[[ RECORDED INFORMATION open ]]

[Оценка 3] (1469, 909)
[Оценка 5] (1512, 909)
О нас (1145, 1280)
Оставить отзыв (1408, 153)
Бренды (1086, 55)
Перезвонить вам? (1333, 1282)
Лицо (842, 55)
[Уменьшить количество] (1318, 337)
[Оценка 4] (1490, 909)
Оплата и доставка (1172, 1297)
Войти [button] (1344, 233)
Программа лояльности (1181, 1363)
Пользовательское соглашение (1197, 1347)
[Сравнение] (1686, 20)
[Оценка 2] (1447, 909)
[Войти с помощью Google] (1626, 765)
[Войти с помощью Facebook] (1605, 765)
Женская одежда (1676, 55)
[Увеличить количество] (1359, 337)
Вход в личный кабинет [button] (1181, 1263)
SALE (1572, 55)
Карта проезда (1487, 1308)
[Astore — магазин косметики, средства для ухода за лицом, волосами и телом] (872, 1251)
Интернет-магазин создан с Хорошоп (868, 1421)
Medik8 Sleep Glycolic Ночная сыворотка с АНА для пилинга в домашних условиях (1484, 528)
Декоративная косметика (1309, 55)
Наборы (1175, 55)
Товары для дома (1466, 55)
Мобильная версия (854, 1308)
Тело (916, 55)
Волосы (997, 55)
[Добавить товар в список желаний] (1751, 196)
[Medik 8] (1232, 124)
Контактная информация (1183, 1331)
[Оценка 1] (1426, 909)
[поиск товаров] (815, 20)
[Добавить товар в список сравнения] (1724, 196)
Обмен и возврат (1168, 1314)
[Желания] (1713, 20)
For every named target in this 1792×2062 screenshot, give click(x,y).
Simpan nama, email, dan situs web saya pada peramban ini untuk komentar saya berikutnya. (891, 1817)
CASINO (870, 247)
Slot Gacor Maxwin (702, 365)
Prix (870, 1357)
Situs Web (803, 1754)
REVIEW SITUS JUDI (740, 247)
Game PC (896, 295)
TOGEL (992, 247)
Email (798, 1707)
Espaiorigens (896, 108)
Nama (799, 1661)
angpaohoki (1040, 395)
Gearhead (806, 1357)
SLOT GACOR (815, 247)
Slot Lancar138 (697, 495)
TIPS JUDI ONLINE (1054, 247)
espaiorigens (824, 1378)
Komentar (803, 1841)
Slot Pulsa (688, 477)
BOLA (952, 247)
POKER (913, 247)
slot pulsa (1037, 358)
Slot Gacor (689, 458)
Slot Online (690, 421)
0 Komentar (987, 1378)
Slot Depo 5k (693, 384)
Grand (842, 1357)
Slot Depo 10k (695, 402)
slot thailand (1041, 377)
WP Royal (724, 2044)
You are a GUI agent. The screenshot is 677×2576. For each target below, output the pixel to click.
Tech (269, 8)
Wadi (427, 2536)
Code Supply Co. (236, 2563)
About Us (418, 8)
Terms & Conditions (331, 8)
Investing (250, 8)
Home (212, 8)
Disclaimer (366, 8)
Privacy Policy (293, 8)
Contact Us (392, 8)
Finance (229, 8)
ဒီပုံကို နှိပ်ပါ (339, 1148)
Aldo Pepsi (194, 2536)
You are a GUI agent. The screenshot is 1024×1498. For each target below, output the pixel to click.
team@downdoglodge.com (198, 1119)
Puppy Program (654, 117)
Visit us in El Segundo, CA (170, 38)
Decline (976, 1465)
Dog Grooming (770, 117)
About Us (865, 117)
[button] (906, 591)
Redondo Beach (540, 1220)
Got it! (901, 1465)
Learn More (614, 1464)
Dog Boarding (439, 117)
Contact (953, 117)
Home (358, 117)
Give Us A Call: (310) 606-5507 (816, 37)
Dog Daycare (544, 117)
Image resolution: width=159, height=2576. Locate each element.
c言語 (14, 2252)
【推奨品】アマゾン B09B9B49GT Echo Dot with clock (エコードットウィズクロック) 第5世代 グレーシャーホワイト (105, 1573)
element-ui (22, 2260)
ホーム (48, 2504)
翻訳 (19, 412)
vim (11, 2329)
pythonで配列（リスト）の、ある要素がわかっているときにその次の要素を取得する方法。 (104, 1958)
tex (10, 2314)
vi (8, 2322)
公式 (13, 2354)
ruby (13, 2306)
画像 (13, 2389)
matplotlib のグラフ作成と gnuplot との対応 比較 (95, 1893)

[[ RECORDED INFORMATION closed ]]

**PROBLEM DETAILS:**
What are the lines from the one containing "Visit us in El Segundo, CA (170, 38)" through the end of the material? Reproduce them exactly, both ends included, with nothing added.

**SOLUTION TO THE PROBLEM:**
Visit us in El Segundo, CA (170, 38)
Decline (976, 1465)
Dog Grooming (770, 117)
About Us (865, 117)
[button] (906, 591)
Redondo Beach (540, 1220)
Got it! (901, 1465)
Learn More (614, 1464)
Dog Boarding (439, 117)
Contact (953, 117)
Home (358, 117)
Give Us A Call: (310) 606-5507 (816, 37)
Dog Daycare (544, 117)
Image resolution: width=159, height=2576. Locate each element.
c言語 (14, 2252)
【推奨品】アマゾン B09B9B49GT Echo Dot with clock (エコードットウィズクロック) 第5世代 グレーシャーホワイト (105, 1573)
element-ui (22, 2260)
ホーム (48, 2504)
翻訳 (19, 412)
vim (11, 2329)
pythonで配列（リスト）の、ある要素がわかっているときにその次の要素を取得する方法。 (104, 1958)
tex (10, 2314)
vi (8, 2322)
公式 (13, 2354)
ruby (13, 2306)
画像 (13, 2389)
matplotlib のグラフ作成と gnuplot との対応 比較 (95, 1893)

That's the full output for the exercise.